Engineering Instrumentation & Controls Branch (EICB): Enclosure 1 stated in Section 5.2 that the limiting safety system setpoints (LSSS) for the reactor protection system high flux functional unit is the limiting trip set point specified in updated final safety analysis report (UFSAR) technical requirements manual and the allowable value relationship to the setpoint methodology and testing requirements in the technical specifications is documented in the setpoint calculation which is maintained as part of plant records. Please submit this calculation assuring that the calculation documents (including sample calculation) the methodology used for establishing the limiting set point or the nominal set point and the limiting acceptable values for the as-found and as-left set point as measured in periodic surveillance testing. This calculation should also indicate the related analytical limit and other limiting design values (and the sources of these values) for the high flux functional unit LSSS.
2.
EICB: Section 1.1 in Enclosure 2 states that the Leading Edge Flow Meter (LEFM) flow meters (one in each of the two steam generator feedwater flow headers) were calibrated at the Alden Research Laboratory using the plants current piping configuration and variations of the plants configuration. Please explain those variations of the plants configuration and submit the calibration report.
3.
EICB: Section 2.1(2) in Enclosure 3 states that the correspondence between the plant computer IDs and the variables used in CTPA was not formally provided to AREVA NP and, therefore, the information is assumed. The heat balance uncertainty calculations in enclosure 3 was performed by AREVA NP using the assumed values. Please explain the validity of the assumed values in this calculation and how the actual values will affect the heat balance uncertainty.
4.
EICB: Section 1.1.E in Enclosure 2 states that Camron Measurement Systems (formerly Caldon Inc.) has performed an evaluation of the uncertainty involved in replacing LEFM Check Plus transducers in the field. Please submit this calculation.
5.
Component Performance & Training Branch: Section IV.1.A.ix, Safety-Related Valves -
Describe whether the design bases of safety-related valves have been evaluated for the pressure changes due to the measurement uncertainty recapture power uprate. Also explain whether pressure locking effects on safety-related power-operated valves have been evaluated for any change in differential pressure per the recommendations in Generic Letter (GL) 95-07, Pressure Locking and Thermal Binding of Safety-Related Power-Operated Gate Valves.
6.
Fire Protection-1: LAR, Enclosure 2, Attachment A, ?D-B MUR [measurement uncertainty recapture] Summary Report,Section II, ?Accidents and transients for which the existing analyses of record bound plant operation at the proposed uprated power level, mentions safe-shutdown fire analysis.

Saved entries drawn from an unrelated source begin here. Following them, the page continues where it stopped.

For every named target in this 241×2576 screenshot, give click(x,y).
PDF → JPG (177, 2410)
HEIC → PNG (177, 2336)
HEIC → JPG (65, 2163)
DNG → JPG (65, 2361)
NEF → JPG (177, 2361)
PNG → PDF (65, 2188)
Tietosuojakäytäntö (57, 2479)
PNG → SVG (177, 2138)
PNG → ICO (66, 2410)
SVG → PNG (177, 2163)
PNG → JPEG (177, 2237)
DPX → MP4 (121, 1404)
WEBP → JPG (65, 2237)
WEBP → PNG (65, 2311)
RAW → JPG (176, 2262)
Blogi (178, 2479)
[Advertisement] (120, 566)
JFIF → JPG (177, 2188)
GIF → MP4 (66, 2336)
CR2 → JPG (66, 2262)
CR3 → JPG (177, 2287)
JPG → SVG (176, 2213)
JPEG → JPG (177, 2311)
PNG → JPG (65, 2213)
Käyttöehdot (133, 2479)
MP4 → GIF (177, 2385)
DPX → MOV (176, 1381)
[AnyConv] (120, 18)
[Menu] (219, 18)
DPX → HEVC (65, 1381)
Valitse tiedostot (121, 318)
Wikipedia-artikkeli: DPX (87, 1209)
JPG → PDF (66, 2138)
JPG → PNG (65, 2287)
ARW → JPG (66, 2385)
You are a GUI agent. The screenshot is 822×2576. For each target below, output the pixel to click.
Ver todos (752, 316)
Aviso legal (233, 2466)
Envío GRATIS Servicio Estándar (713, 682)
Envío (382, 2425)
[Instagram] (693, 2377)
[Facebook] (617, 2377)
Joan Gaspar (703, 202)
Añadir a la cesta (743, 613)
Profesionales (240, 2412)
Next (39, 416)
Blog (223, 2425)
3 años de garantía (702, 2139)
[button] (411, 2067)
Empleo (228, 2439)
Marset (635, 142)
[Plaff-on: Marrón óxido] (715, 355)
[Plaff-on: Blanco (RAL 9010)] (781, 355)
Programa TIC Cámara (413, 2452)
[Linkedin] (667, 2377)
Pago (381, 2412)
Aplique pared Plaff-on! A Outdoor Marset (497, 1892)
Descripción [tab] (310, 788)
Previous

However this section does not discuss the impact of measurement uncertainty recapture power uprate on the fire protection system(s). Clarify whether this request involves changes to the fire protection program or other operating conditions that may adversely impact the post-fire safe-shutdown capability in accordance with Title 10 of the Code of Federal Regulations (10 CFR),
Part 50, Appendix R. Provide the technical justification for whether and, if so, why, existing analyses bound any impact on accidents or transients resulting from any changes.
7.
Fire Protection-2: The NRC staff notes that LAR, Enclosure 2, Attachment A, ?D-B MUR Summary Report Section III, ?Accidents and transients for which the existing analyses of record do not bound plant operation at the proposed uprated power level, does not include any discussion regarding changes to the fire protection program or other operating conditions that may adversely impact the post-fire safe shutdown capability in accordance with Appendix R. Clarify whether this request involves changes to the fire protection program or other operating conditions that may adversely impact the post-fire safe-shutdown capability in accordance with 10 CFR Part 50, Appendix R. Provide the technical justification for whether and, if so, why, existing analyses do not bound any impact on accidents or transients resulting from any changes.
8.
Fire Protection-3: Section VI, ?Post Fire Safe Shutdown Capability, of the NRC safety evaluation report dated May 30, 1991, on page 29 states that:
The NRC staffs conclusion is also based on the statements made by the licensee in its letter dated June 6, 1988, that the capability to return the pressurizer level to within prescribed instrument indication range, and to restore other process variables to within the range predicted by a loss of offsite power, will be preserved. In addition, the licensee states that the core will not be uncovered and fission product boundary integrity will not be affected during the postulated transient conditions.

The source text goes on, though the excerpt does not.